Henry James argued in his forward to "The Aspern Papers" that he wanted "to do the complicated thing with a strong brevity and lucidity." (1888). Discuss.

What is implied here by "discuss"? As I've mentioned in previous posts, the objective of most academic work is to develop critical thinking. In the context of this question, critical thinking means discussion of this point. So, when you examine "The Aspern Papers", is the author brief and lucid. These words conveyed something different for 19th century readers than they do in the present. We, as the media constantly reminds us, live in the age of email and phone texts, blogs, Twitter and Facebook. The Aspern Papers, by comparison with these brief commications, is a book of endless emotional complications and complex language. It is roughly 100 pages of dense text. By our standards, this isn't brief. If you were writing about this question, for an assignment, the discussion would involve a lively exchange of information which would highlight both sides of the debate with fairness and clarity.

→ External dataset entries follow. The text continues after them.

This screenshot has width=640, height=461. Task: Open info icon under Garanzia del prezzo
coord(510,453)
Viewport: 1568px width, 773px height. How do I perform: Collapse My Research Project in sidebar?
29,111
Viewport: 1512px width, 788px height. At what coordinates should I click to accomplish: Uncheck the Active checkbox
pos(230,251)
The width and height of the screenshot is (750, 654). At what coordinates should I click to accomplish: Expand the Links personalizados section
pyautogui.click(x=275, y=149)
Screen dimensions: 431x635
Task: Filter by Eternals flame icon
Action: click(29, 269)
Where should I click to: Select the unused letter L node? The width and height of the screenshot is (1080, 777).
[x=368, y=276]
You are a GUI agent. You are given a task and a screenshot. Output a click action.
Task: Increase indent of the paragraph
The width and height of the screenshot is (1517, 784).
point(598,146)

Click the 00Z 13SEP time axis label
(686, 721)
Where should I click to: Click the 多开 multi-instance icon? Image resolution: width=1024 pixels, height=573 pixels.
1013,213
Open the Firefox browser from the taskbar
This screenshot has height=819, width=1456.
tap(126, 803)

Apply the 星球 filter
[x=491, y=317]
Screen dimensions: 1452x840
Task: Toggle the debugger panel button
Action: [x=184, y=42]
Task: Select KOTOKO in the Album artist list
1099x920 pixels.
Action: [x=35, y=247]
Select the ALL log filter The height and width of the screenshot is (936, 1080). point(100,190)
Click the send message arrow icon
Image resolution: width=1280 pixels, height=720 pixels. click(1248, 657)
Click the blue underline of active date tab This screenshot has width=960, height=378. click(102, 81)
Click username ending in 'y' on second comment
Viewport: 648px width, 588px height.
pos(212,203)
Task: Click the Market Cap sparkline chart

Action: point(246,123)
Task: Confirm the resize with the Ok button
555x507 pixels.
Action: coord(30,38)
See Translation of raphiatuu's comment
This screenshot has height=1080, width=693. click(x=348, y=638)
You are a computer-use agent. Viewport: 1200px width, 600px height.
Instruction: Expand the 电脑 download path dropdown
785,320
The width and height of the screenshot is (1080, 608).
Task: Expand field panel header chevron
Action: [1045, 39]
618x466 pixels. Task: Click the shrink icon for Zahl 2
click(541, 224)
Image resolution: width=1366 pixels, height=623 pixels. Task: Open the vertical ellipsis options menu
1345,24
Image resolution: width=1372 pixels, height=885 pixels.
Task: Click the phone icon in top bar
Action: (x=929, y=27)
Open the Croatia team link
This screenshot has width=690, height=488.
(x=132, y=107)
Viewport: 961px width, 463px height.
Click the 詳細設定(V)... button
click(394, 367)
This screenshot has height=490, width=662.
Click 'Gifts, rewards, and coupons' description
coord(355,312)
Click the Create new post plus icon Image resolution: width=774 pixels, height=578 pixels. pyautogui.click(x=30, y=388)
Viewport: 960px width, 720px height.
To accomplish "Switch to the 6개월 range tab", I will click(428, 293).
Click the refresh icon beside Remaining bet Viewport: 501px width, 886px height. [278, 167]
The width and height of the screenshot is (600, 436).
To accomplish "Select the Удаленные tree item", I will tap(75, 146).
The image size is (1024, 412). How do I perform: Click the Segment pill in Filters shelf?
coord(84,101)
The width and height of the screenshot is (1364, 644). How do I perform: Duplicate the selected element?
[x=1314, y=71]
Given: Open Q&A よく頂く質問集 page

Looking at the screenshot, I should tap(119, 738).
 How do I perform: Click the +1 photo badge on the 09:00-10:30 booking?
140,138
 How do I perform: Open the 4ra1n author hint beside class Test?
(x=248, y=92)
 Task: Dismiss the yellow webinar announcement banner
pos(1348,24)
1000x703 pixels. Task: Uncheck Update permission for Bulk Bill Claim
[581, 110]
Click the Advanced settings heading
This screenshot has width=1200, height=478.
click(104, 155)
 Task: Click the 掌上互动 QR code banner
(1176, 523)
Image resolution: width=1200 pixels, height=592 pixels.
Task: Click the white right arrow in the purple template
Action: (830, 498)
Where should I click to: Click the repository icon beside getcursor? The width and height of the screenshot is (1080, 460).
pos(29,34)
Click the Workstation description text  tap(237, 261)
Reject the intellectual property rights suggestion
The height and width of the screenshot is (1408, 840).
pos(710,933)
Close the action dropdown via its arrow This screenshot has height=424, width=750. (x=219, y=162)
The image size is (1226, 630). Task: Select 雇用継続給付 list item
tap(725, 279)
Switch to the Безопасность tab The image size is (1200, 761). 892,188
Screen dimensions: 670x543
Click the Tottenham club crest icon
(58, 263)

When longer quotations are involved, the first challenge facing the student is comprehension. What does the quotation mean? An example of a longer quotation, from Fredric Jameson, in Postmodernism, or, The Cultural Logic of Late Capitalism Verso, 1991:

"The last few years have been marked by an inverted millenarianism in which premonitions of the future, catastrophic or redemptive, have been replaced by senses of the end of this or that (the end of ideology, art, or social class; the “crisis” of Leninism, social democracy, or the welfare state, etc., etc.); taken together, all of these perhaps constitute what is increasingly called postmodernism. The case for its existence depends on the hypothesis of some radical break or coupure, generally traced back to the end of the 1950s or the early 1960s."

Quotations such as these require more investigation. Before writing your paper, it's important when you're given lengthy and complicated quotations, that you spend time understanding them. Suggestions by the module tutor, to look at a particular source or writer to assist understanding, should be taken seriously and these other writers will probably be included in your assignment and bibliography. When you have a complex quotation, such as the one above, the temptation is to by-pass it and begin writing your paper without this analysis. This is a serious mistake. Quotations must be dissected and clearly understood before proceeding with discussion and debate. Thus, you can see, these long quotations are used as a method to inspire debate and discussion in your assignments. Understanding them is part and parcel of being a graduate student.